В 1875 году бежал из ссылки Натансон. До весны 1876 года он объездил всю Россию и побывал за границей, чтобы собрать в общую команду всех уцелевших возможных революционеров. Именно под его влиянием Вера Фигнер бросила в конце 1875 учебу и вернулась из Цюриха в Россию.
К лету 1876 она сдала экзамен на фельдшера (в Цюрихе ей оставалось уже немного до получения медицинского диплома) и постаралась приступить к пропаганде: выше описан провал этого попытки — по весьма весомым и благородным мотивам.
Единственный заметный успех революционной пропаганды — так называемое «Чигиринское дело» — был обеспечен явной провокацией и подлогом.
Совершили их участники киевского кружка, получившего романтическое название — «Южные бунтари». Инициатором его был В.А. Дебогорий-Мокриевич, еще в 1873 году прошедший ученичество у Бакунина в Швейцарии. Согласно теории Бакунина, как упоминалось, все крестьяне России (и Украины) в душе — истинные бунтовщики и революционеры.

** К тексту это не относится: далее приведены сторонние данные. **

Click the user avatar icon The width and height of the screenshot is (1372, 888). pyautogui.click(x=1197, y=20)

В 1917–1922 годах сначала участники массовых погромов помещичьих имений, а затем и сподвижники Н.И. Махно и А.С. Антонова наглядно подтвердили справедливость этой теории. Но к тому времени бунтарские настроения крестьян, подогретые ростом аграрного перенаселения, заметно подросли. К тому же и Украина эпохи Махно была наводнена оружием — как оставшимся от старой русской армии, так и брошенным бежавшими на родину германскими и австрийскими оккупантами.

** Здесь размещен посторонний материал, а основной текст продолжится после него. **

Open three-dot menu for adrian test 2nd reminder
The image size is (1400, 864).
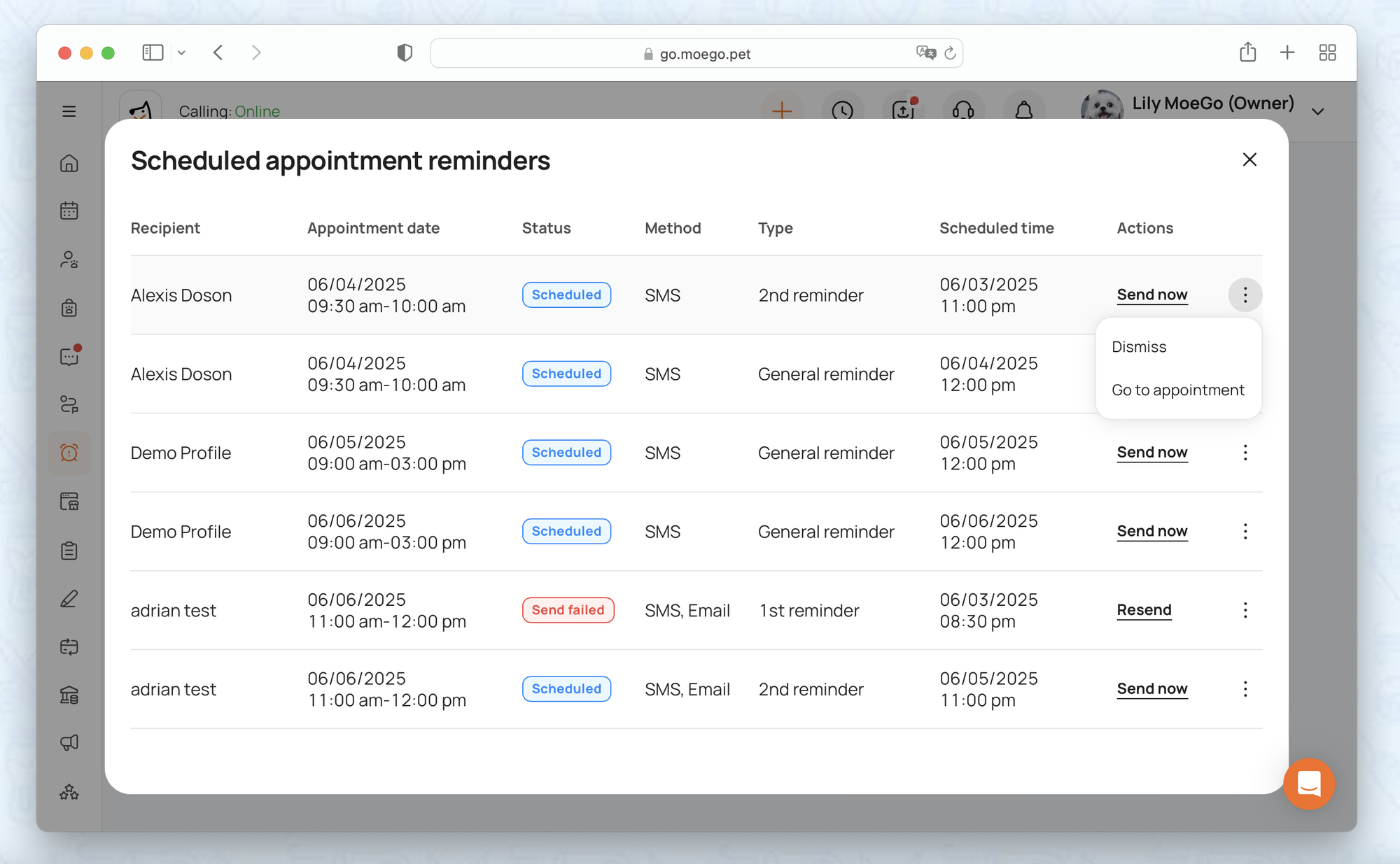pos(1245,689)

Хотя в 1870-е годы оружие в России свободно продавалось, но «южные бунтари» испытывали заметный дефицит средств: кое-какие деньги у них имелись, но все же недостаточные для вооружения крестьянских толп, а помещиков, жертвующих деньги на крестьянское восстание, все-таки не нашлось — у всякой глупости есть границы.
Если в 1874 году будущие «бунтари» были захвачены общим стремлением молодежи просвещать народ, то уже со следующего года их группы, действуя в различных местностях Украины, прямо ориентировались на вооруженную борьбу.

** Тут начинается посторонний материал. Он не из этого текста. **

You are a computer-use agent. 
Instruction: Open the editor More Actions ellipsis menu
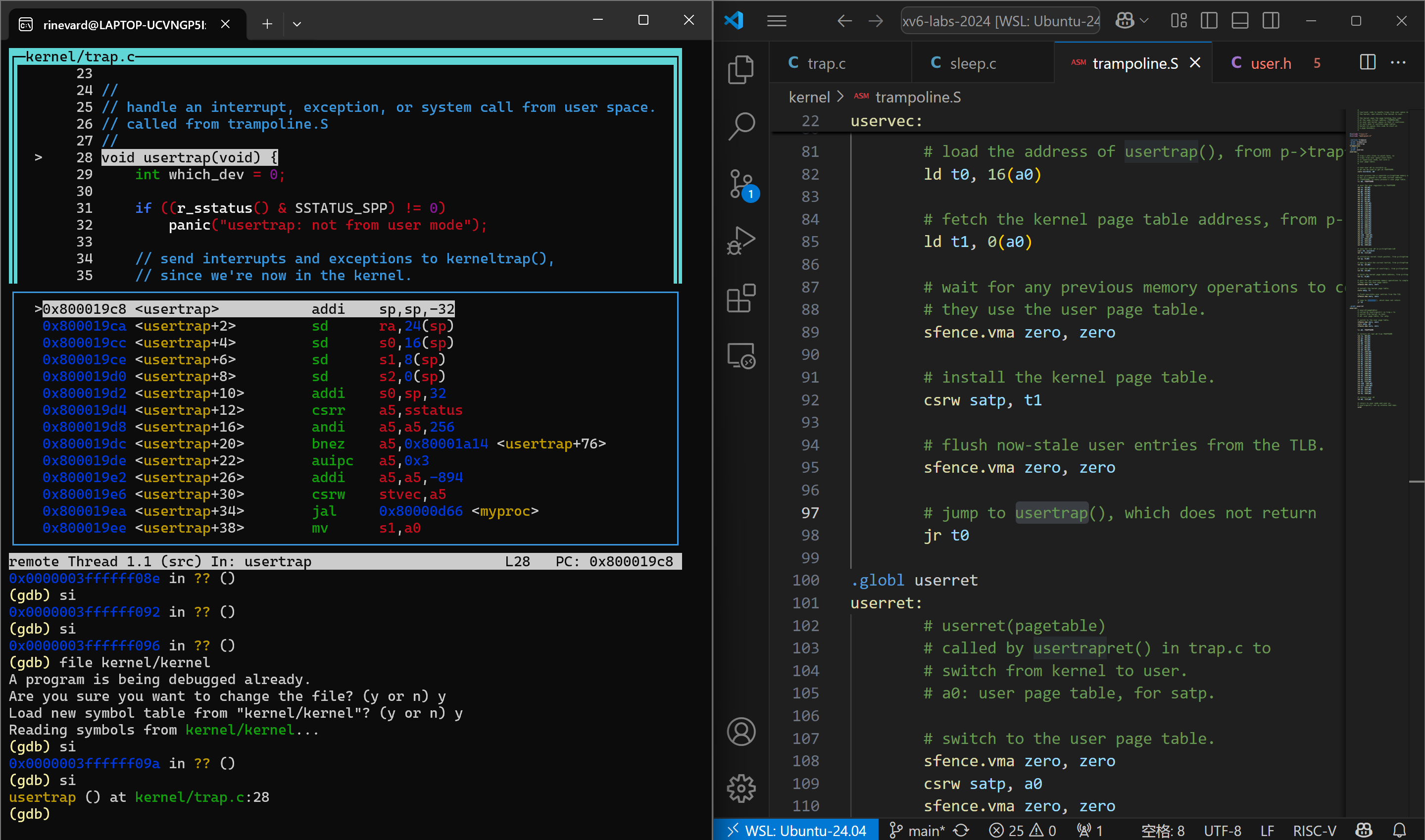(1398, 63)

К этому времени в нескольких волостях Чигиринского уезда неподалеку от Елисаветграда сложилась довольно напряженная обстановка — накопились претензии крестьян к окрестным помещикам, к местной власти и крестьян друг к другу. Население росло, и многодетные семьи стали требовать общинного передела земли — как это принято в Великороссии: они претендовали на собственные земли своих односельчан, имевших меньше детей; вполне ординарная ситуация для тогдашней деревенской жизни — дальше становилось еще хуже.
Этим и решили воспользоваться «бунтари».
«Весь 1875 г. прошел у нас в организации кружка и привлечении к нему новых членов. В кружок, кроме Стефановича[548] и меня, вошли: Дробязгин, Малинка и Чубаров, все три повешенные в 1878 г. в Одессе[549] /…/; Михаил Фроленко — впоследствии шлиссельбуржец, Лев Дейч[550], Виктор Костюрин, Николай Бух — впоследствии каторжане, и четыре женщины: Мария Коленкина и Мария Ковалевская — обе потом каторжанки, Вера Засулич и Анна Макаревич, позже принимавшая живое участие в итальянских социалистических организациях (была замужем за итальян[ским] соц[иалистом] Костой).
Кружок наш стоял на почве заговора, задачей мы поставили организацию вооруженного крестьянского восстания /…/.
План был простой. В определенный срок группа наша заодно с привлеченными крестьянами, — все вооруженные, конечно, — должны были начать мятеж. Наш отряд, переходя из одного селения в другое, из одной местности в другую, имел в виду всюду объявлять об конфискации помещичьих земель и производить немедленную раздачу земли крестьянам. Но для успеха дела, для того, чтобы крестьяне присоединились к нашему отряду и чтобы ширилось восстание, мы решили пустить в дело манифесты, якобы изданные царем, призывающие крестьян к восстанию против помещиков. /…/
Если вдуматься внимательно в наш план подложных манифестов, то в нем недвусмысленно проглядывало невысказанное только наше убежденье, что крестьянская масса в 70-х годах далеко не была настроена революционно — и для того, чтобы подвинуть ее на решительные действия, нужно было прибегать к авторитету царя. Логически правильный вывод из этого был тот, что в крестьянской среде не было почвы для революционной деятельности. Но вывода этого мы не сделали»[551] — вспоминал Дебогорий-Мокриевич.